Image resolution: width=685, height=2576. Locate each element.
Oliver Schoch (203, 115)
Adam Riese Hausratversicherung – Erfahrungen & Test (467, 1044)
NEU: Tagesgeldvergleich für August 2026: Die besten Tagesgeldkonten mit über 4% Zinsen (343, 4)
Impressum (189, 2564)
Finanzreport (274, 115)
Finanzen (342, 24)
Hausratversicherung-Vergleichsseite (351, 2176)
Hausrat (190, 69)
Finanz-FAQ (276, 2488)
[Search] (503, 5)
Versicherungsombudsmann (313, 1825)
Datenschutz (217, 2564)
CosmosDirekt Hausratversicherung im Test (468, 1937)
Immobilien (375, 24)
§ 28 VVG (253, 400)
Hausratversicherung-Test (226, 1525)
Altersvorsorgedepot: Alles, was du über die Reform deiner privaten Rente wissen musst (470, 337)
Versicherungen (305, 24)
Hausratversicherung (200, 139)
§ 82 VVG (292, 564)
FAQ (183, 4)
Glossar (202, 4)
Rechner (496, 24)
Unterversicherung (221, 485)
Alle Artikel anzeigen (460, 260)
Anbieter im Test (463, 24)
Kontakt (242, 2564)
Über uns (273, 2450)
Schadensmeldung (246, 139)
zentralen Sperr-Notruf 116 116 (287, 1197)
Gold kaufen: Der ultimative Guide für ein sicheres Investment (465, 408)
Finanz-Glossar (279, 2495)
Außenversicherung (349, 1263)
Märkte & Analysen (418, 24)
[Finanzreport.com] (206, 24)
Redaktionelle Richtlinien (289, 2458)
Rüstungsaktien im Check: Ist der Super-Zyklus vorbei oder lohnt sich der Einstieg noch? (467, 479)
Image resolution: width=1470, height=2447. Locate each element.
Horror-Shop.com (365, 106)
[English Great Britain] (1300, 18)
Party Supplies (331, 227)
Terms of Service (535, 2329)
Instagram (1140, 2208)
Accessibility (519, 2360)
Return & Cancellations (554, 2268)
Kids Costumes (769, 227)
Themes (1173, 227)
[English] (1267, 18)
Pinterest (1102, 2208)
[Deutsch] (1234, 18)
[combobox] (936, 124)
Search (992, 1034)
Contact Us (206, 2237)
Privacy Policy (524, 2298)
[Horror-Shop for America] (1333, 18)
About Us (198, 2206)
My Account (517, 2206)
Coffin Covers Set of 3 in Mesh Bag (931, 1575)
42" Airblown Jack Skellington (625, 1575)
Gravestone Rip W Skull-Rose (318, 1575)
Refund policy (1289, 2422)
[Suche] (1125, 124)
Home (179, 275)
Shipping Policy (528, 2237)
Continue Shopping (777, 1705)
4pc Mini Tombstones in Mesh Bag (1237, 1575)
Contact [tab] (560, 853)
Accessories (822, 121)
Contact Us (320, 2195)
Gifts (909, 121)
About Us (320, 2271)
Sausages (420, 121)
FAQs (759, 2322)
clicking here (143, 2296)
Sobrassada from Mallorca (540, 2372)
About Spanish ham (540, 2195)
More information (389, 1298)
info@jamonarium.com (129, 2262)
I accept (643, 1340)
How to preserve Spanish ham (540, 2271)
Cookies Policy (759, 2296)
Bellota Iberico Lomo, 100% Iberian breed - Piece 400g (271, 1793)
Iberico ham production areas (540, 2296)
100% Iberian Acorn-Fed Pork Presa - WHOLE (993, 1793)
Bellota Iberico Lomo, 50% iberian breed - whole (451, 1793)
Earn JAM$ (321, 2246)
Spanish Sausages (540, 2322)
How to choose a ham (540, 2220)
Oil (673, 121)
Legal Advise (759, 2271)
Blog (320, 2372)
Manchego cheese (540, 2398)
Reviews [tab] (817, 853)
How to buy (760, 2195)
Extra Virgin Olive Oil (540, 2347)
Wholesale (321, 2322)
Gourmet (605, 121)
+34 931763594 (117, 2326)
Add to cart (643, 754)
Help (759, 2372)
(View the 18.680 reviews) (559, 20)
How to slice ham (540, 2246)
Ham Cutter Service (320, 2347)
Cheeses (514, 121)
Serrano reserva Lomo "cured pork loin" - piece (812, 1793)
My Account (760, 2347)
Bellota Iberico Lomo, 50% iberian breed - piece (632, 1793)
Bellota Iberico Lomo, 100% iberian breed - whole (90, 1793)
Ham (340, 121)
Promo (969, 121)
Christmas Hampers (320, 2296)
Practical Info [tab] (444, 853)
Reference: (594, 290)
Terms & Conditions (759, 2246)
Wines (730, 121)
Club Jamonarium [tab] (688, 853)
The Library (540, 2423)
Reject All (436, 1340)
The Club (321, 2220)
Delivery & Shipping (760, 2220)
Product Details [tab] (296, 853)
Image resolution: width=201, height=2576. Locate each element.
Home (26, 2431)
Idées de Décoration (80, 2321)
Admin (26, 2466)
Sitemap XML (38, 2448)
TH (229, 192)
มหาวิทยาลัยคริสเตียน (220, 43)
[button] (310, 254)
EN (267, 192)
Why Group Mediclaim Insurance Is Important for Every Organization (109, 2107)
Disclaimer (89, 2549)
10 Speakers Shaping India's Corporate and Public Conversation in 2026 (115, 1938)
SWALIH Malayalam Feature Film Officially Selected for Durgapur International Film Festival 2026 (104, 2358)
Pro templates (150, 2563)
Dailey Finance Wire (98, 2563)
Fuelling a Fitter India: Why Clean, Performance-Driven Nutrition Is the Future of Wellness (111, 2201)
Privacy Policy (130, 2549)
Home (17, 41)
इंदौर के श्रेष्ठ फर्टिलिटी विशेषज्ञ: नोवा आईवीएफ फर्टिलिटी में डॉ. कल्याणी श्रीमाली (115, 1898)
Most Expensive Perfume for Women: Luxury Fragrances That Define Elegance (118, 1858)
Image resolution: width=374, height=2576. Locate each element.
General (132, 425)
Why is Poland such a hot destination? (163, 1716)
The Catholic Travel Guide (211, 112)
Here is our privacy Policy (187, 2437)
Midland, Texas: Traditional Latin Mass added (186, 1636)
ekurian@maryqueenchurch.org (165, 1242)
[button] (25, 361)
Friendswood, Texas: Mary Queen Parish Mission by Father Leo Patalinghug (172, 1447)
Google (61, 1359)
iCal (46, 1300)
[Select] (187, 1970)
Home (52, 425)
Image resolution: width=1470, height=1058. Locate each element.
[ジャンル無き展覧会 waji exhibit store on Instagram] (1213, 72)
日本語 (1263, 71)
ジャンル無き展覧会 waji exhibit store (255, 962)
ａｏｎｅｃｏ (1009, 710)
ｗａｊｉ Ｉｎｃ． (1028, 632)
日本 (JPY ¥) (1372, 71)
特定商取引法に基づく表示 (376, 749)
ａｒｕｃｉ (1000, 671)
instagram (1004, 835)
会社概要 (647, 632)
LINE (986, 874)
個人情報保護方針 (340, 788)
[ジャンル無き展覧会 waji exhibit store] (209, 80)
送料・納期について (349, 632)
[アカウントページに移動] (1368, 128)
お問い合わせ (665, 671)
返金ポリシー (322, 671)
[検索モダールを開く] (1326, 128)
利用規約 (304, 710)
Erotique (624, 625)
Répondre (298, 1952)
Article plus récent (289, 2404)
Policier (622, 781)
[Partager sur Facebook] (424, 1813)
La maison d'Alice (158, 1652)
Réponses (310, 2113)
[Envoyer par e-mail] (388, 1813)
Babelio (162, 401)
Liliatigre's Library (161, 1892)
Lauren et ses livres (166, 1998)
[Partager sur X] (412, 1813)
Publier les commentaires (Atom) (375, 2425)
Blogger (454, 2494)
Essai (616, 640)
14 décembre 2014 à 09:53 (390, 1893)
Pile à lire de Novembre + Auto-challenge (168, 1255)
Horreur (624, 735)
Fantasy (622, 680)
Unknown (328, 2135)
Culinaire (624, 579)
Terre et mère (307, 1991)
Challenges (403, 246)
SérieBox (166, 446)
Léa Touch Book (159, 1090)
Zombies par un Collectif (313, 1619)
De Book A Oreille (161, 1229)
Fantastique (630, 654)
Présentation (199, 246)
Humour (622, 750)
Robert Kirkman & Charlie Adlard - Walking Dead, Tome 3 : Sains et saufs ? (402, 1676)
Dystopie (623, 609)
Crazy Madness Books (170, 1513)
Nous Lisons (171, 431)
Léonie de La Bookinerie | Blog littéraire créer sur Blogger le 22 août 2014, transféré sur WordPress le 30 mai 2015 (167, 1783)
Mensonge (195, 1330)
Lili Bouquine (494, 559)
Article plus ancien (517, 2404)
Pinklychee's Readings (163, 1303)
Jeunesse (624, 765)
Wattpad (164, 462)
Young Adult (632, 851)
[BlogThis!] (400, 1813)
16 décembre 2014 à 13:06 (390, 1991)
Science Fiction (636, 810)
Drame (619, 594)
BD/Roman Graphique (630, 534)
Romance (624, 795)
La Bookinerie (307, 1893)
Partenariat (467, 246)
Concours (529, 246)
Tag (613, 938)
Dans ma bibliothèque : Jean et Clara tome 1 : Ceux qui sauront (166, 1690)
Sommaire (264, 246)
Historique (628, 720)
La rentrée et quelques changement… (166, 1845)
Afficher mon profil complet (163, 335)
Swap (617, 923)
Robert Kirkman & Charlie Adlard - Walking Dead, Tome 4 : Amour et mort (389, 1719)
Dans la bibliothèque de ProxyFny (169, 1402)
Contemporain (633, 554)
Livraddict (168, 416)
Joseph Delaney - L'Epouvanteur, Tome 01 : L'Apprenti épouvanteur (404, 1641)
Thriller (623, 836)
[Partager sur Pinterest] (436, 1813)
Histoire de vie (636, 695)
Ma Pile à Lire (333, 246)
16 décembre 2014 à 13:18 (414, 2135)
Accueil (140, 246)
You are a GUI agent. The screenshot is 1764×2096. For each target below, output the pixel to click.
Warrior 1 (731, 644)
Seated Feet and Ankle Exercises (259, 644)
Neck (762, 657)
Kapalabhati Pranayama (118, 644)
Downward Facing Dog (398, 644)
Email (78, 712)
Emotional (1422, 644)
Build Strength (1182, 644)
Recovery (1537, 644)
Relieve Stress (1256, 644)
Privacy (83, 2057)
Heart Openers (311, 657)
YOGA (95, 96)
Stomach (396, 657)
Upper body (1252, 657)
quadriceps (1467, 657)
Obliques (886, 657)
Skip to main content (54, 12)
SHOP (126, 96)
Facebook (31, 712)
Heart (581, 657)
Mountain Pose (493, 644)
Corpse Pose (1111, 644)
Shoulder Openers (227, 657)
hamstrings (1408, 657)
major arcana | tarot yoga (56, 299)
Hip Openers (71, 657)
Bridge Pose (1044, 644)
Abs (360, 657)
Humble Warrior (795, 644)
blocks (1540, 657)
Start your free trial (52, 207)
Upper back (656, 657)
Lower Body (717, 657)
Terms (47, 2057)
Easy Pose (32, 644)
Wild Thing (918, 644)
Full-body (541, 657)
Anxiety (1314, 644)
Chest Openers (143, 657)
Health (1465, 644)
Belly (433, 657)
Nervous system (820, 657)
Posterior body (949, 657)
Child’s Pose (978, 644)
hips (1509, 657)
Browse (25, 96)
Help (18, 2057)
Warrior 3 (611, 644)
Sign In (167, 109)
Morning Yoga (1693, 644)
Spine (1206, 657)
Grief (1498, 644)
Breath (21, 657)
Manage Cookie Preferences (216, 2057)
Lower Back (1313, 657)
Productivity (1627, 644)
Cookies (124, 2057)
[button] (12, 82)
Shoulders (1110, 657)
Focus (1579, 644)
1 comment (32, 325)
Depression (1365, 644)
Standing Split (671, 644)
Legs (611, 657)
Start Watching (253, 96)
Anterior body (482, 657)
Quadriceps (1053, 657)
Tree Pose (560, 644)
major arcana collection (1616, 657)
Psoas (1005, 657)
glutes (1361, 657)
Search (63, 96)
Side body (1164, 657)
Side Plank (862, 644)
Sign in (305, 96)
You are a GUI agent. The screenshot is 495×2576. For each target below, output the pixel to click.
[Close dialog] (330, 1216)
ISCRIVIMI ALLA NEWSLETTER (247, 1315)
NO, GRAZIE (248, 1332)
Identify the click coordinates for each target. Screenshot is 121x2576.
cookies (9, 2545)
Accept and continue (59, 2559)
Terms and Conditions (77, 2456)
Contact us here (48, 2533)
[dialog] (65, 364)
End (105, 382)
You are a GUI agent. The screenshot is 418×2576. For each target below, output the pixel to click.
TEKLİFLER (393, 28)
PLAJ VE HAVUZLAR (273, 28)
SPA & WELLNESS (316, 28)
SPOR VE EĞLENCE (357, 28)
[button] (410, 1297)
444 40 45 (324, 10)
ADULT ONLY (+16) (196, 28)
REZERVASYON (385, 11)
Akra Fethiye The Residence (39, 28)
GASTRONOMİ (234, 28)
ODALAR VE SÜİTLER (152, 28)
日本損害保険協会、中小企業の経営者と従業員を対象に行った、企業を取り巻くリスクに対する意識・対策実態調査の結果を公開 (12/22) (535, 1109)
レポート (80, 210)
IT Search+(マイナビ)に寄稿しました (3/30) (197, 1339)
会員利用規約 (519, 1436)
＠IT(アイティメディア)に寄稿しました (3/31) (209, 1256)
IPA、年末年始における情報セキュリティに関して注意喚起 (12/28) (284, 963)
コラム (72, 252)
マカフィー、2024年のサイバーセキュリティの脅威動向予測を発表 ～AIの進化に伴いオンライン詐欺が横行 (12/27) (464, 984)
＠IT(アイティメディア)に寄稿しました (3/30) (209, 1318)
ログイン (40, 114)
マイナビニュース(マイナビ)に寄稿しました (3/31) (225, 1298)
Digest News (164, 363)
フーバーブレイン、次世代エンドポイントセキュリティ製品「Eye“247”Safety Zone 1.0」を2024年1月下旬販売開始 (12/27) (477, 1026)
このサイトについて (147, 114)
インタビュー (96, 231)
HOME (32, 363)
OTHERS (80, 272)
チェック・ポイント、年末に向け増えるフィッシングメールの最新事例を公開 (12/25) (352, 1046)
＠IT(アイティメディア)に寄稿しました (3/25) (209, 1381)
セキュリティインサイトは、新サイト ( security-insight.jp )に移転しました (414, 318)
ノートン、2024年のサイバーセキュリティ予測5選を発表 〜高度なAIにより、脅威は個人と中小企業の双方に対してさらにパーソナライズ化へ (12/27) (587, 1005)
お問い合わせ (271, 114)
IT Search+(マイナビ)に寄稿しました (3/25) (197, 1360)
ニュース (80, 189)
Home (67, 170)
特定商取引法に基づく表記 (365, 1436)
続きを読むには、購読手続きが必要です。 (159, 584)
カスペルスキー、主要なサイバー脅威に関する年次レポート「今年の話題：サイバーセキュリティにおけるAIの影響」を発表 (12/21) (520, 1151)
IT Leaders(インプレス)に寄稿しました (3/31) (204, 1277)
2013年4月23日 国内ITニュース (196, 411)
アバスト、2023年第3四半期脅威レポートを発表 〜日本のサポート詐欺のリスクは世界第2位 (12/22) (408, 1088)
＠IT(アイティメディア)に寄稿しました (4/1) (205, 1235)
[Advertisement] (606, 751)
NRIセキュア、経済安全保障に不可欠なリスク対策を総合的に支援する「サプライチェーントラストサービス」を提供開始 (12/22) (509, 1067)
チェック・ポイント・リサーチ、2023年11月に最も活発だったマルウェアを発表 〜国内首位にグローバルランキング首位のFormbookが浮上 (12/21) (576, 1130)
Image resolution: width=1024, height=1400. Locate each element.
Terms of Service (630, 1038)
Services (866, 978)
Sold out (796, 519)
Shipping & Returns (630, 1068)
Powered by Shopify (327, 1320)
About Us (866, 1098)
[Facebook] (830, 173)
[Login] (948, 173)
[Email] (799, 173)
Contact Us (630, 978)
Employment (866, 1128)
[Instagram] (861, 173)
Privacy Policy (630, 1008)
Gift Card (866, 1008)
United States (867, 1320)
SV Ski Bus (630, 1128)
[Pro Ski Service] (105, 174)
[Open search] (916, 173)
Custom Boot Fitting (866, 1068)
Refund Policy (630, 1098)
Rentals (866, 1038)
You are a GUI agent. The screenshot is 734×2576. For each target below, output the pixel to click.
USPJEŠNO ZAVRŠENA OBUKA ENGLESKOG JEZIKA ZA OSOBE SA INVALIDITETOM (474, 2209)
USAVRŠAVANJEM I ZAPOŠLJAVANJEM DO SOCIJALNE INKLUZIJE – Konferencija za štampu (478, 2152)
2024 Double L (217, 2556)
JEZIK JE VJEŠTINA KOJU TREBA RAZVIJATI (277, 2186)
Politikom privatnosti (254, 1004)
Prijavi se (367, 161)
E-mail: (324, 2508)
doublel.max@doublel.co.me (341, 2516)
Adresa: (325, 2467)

--------

What you need to do
Return exactly the leading lines of the listing, stopping after the line in which "[English Great Britain] (1300, 18)" occurs.

Response area
Image resolution: width=685, height=2576. Locate each element.
Oliver Schoch (203, 115)
Adam Riese Hausratversicherung – Erfahrungen & Test (467, 1044)
NEU: Tagesgeldvergleich für August 2026: Die besten Tagesgeldkonten mit über 4% Zinsen (343, 4)
Impressum (189, 2564)
Finanzreport (274, 115)
Finanzen (342, 24)
Hausratversicherung-Vergleichsseite (351, 2176)
Hausrat (190, 69)
Finanz-FAQ (276, 2488)
[Search] (503, 5)
Versicherungsombudsmann (313, 1825)
Datenschutz (217, 2564)
CosmosDirekt Hausratversicherung im Test (468, 1937)
Immobilien (375, 24)
§ 28 VVG (253, 400)
Hausratversicherung-Test (226, 1525)
Altersvorsorgedepot: Alles, was du über die Reform deiner privaten Rente wissen musst (470, 337)
Versicherungen (305, 24)
Hausratversicherung (200, 139)
§ 82 VVG (292, 564)
FAQ (183, 4)
Glossar (202, 4)
Rechner (496, 24)
Unterversicherung (221, 485)
Alle Artikel anzeigen (460, 260)
Anbieter im Test (463, 24)
Kontakt (242, 2564)
Über uns (273, 2450)
Schadensmeldung (246, 139)
zentralen Sperr-Notruf 116 116 (287, 1197)
Gold kaufen: Der ultimative Guide für ein sicheres Investment (465, 408)
Finanz-Glossar (279, 2495)
Außenversicherung (349, 1263)
Märkte & Analysen (418, 24)
[Finanzreport.com] (206, 24)
Redaktionelle Richtlinien (289, 2458)
Rüstungsaktien im Check: Ist der Super-Zyklus vorbei oder lohnt sich der Einstieg noch? (467, 479)
Image resolution: width=1470, height=2447. Locate each element.
Horror-Shop.com (365, 106)
[English Great Britain] (1300, 18)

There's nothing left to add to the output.